Lack of comprehension leads to misdirection and confusion. Let's look at the numbers, shall we?
Our society had 111 million males over age fifteen in the year 2004. 57 million, or slightly more than half, earned under $27,000 in that year.
81 million or roughly three-quarters of our 111 million total headcount earned less that $45,000 in 2004.
Let see how the girls did.
Not so good it seems. While the ladies outnumber the guys by seven million with a total of 118 million, sixty million or slightly more than half earned less than $15,000 in 2004.
92 million or roughly three-quarters of the female members of our society earn less than $32,000 a year.
We can't really add A to B and come up with a mean because these figures are not household numbers. What they represent is the income of the `average' worker.
Half of the men make less than $30k a year and half of the women make less than half of that. This is a snapshot of our society, a yardstick you can use to measure where you stand.
This is a far more accurate picture of our society than stating (as this table does) that the `mean' income for all men is $39k. A figure arrived at by `averaging' the total reported income by all of the males in society--14 million of which had income under $2,500 in 2004.
http://www.bankrate.com/....
The next thing to determine folks is what it means when ½ of all men earn less than $27K and ¾ of all men earn less than $45K.
For the purpose of this part of our research I used my local city (Boston) as a base and compared it's cost of living to other parts of the country to get a `feel' for what the average cost of living is.
Cities compared are Los Angles, Columbus, Houston, and Orlando with Boston representing the Northeast.
If you like you could click on the link and use five podunk towns which would doubtlessly provide you with lower figures. I felt it was better to use cities whose names were popular enough that folks would know which state they were in without having to look them up for extracting our `mean' figures.

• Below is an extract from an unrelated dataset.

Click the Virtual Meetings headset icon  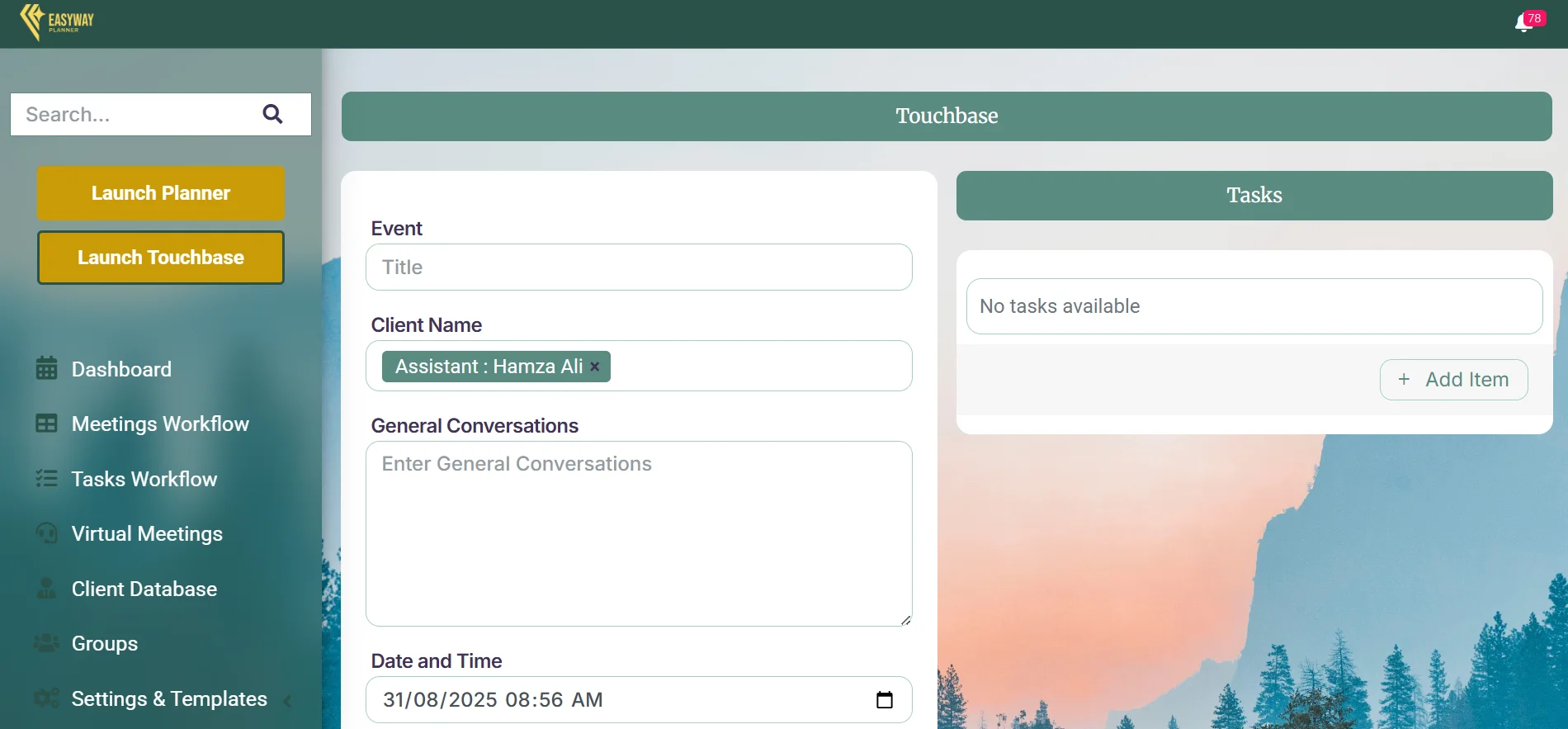point(47,533)
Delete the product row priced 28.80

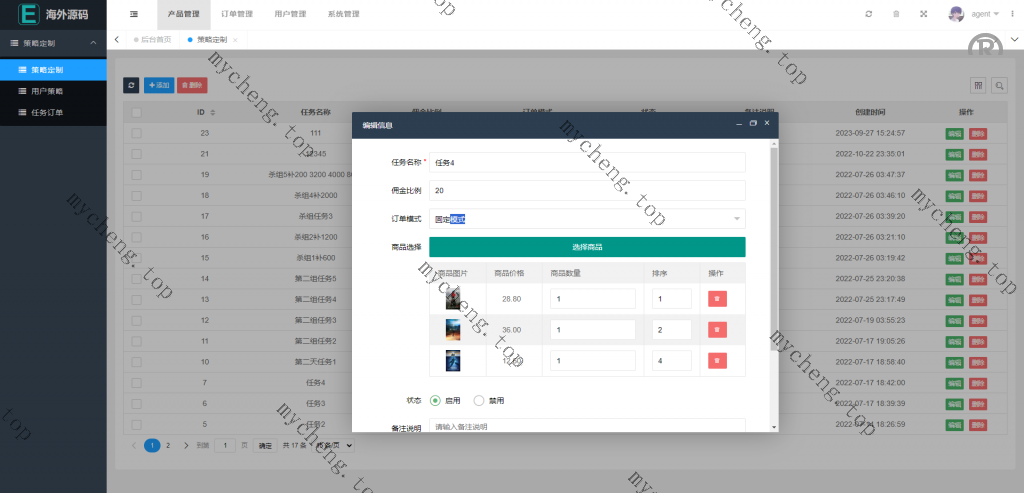point(716,298)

Home prices are up there regardless of location. The price of an `average' home is around $386,000 with an average monthly payment of $1,688 per month EXCLUDING property taxes. (LA is high with a median price of $726,000 and Houston was low with a median in the $193,000 range.)
A third of us don't own they rent. We'll have to assume the given figures are for, say a two-bedroom apartment although the figure shown for my local area would cover a one-bedroom roach infested pit. The average is; $1,022 per month while the high is still LA ($1,500 p/mo.) as the low moves over to Orlando ($710 p/mo.)
Next datum to examine is energy. Houses or apartments without electricity get condemned...and you gotta pay for heat and lights.
Median total energy cost is $225 per mo. This could vary widely depending on where you live what kind of heat your place uses. This time my neck of the woods was high while Orlando held onto low.
$27K translates to only $2,250 per mo. gross. It's a pretty safe bet that the vast majority of our males that earn this much or less falls solidly into the renter crowd. This is bad but at least ¾ of the ladies are in the same leaky canoe.
Taxes on that $2,250 per month run around 25%, more where I live but less elsewhere. Since you can only spend what you take home our median guys only have $1,688 running through their checking accounts each month.
Our renters are cracking $1,245 per month, roughly half of their gross pay, without a phone, cable, car payment, insurance for the car, a morsel of food on the table or a drop of gas to get the car to work. Needless to say, they are also naked and likely to smell pretty bad.
Where I live $25 a month gets you measured phone service that costs a fortune per minute for the area beyond where your voice can no longer be heard when you shout out your doorway. Unlimited local dialing, essential for Internet access, is twice that.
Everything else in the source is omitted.